◆ What to do ◆
In the records below, how many lines hold the word "dropdown"? Give only the number.

◆ Exercise input ◆
BEGIN

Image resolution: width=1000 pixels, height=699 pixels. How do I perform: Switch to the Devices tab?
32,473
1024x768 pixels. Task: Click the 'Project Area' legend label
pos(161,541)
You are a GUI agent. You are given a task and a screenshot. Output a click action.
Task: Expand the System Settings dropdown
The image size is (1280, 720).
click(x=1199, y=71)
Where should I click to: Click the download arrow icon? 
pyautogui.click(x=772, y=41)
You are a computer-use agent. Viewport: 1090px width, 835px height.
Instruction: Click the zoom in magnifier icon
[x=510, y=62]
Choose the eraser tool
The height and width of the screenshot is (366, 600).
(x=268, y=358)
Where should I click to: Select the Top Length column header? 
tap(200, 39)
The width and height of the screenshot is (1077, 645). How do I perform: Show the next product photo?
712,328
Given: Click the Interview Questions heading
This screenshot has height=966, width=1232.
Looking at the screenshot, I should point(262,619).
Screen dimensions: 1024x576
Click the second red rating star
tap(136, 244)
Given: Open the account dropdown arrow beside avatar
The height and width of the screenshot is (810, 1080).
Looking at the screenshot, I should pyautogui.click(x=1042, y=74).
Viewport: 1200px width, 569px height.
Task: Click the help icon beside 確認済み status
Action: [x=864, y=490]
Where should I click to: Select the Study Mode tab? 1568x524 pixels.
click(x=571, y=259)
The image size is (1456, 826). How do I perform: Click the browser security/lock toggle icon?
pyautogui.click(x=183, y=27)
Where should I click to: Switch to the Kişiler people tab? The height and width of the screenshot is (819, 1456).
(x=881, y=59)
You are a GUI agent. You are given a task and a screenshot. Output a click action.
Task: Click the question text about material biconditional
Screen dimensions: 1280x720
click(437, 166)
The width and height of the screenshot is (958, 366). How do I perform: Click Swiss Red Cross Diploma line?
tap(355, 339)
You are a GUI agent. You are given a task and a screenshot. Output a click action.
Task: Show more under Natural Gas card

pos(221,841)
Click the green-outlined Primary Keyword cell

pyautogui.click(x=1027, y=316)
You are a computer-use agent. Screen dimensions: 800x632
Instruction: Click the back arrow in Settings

END

◆ Solution for this problem ◆
2